Sunday, May 9, 2021

Executing the terminally ill?

Gerald Pizzuto is near death, but it’s unclear whether the cancer or the state of Idaho will get to him first.

For more than a year, the 65-year-old has been in hospice care on Idaho’s death row, suffering from advanced bladder tumors, along with Type 2 diabetes, and a variety of heart and lung diseases. According to his defense team, he’s been prescribed 42 different drugs in the last year, and his medical records say he has “begun experiencing memory loss and mild disorientation associated with the death process,” reported The Marshall Project.

But on Thursday, the Idaho attorney general’s office confirmed the state’s plan to execute him on June 2, for the 1985 murders of two gold prospectors in the mountains north of Boise. If it goes through as planned, this will be Idaho’s first execution in nine years.

Given the likelihood that Pizzuto will soon die of natural causes, his case may stir up the recurring debates about the cost of capital punishment in this fiscally conservative state. His legal team has filed a petition for clemency, calling the execution “an unnecessary exercise, with significant operational and personnel costs for the State.”

“I don’t understand trying to kill somebody who is already dying,” said his sister Angelinna Pizzuto.

Across the country, executions are growing less frequent each year. But many of those facing execution are terminally ill, or simply very old. While courts try to ensure that innocent people aren’t executed and guilty people don’t face violations of their constitutional rights, the appeals process has grown longer and longer. Federal data show that people executed in 1987 had spent an average of just over seven years in prison; by 2017, those executed had been on death row for an average of nearly 20 years.

“We’ve got death rows that are starting to feel like assisted living,” said Bernard Harcourt, a Columbia law professor whose own client, Doyle Hamm, was 61 and terminally ill with lymphatic cancer when Alabama tried to execute him in 2018. Hamm’s failing health rendered it impossible for prison officials to find a usable vein, even after hours of poking that left him with a punctured bladder. Two months later, the state executed 83-year-old Walter Moody, the oldest person put to death in recent times.

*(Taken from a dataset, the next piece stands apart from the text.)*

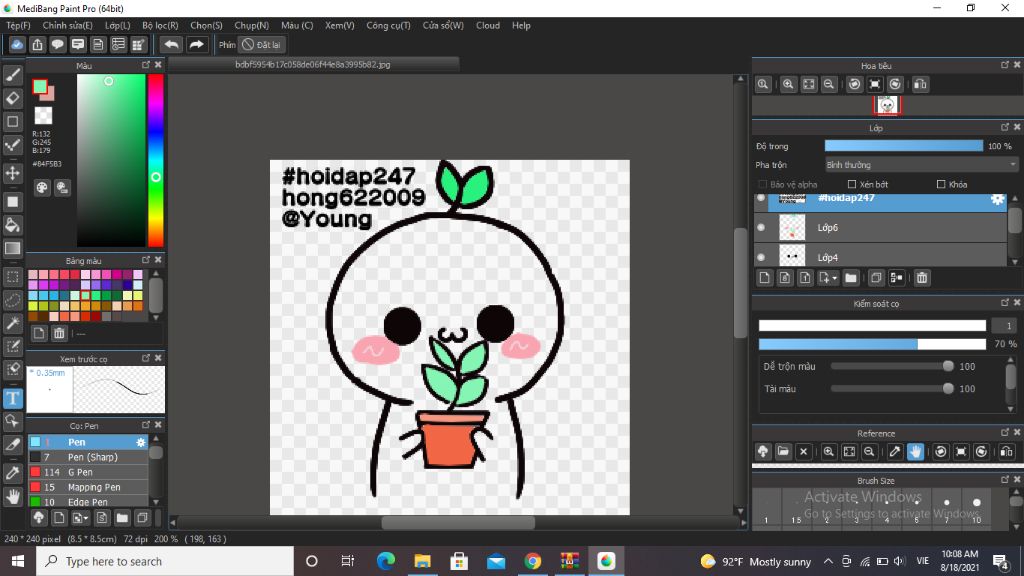This screenshot has width=1024, height=576.
Task: Open the Pha trộn blending mode dropdown
Action: pyautogui.click(x=920, y=165)
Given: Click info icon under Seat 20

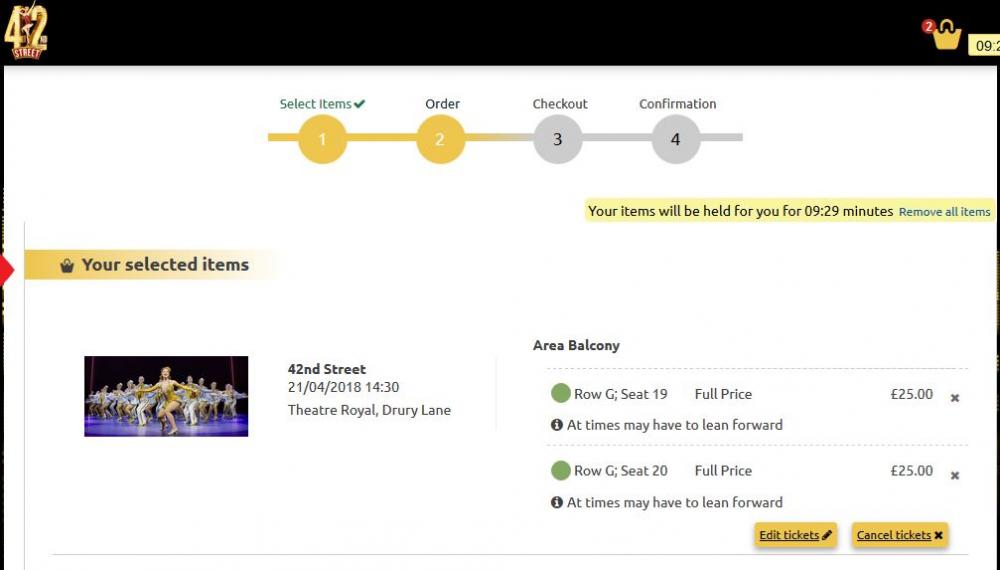Looking at the screenshot, I should click(557, 502).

In Ohio, officials tried and failed to execute Alva Campbell, who was already dying of cancer. He was unable to walk, used a colostomy bag and required four breathing treatments per day. Officials called off the execution in 2017 after they could not find a vein, and Campbell later died in his cell of natural causes.

Then in June 2018, Texas executed a confessed serial killer named Danny Bible, who shook with Parkinson’s tremors as he lay on the gurney. Bible’s legal team had argued, unsuccessfully, that he was too sick for execution because his “galaxy of medical issues” would make the process more painful, violating the Eighth Amendment's ban on cruel and unusual punishment.

For more than two decades, defense lawyers for death row prisoners have argued that long prison stays under the impending threat of death amount to “cruel and unusual punishment,” and that lethal injection methods can cause excessive pain to prisoners in ill health.

The most successful of these efforts have been about dementia. The U.S. Supreme Court has ruled that people cannot be executed if they don’t understand why. In 2018 the court agreed to hear the case of Vernon Madison, who was facing execution in Alabama even though he could not remember his crime, the 1985 murder of a police officer. Alabama officials had argued that executing Madison would still fulfill the primary purposes of the death penalty — retribution and deterrence — and attorneys general in 14 other states took their side in the case.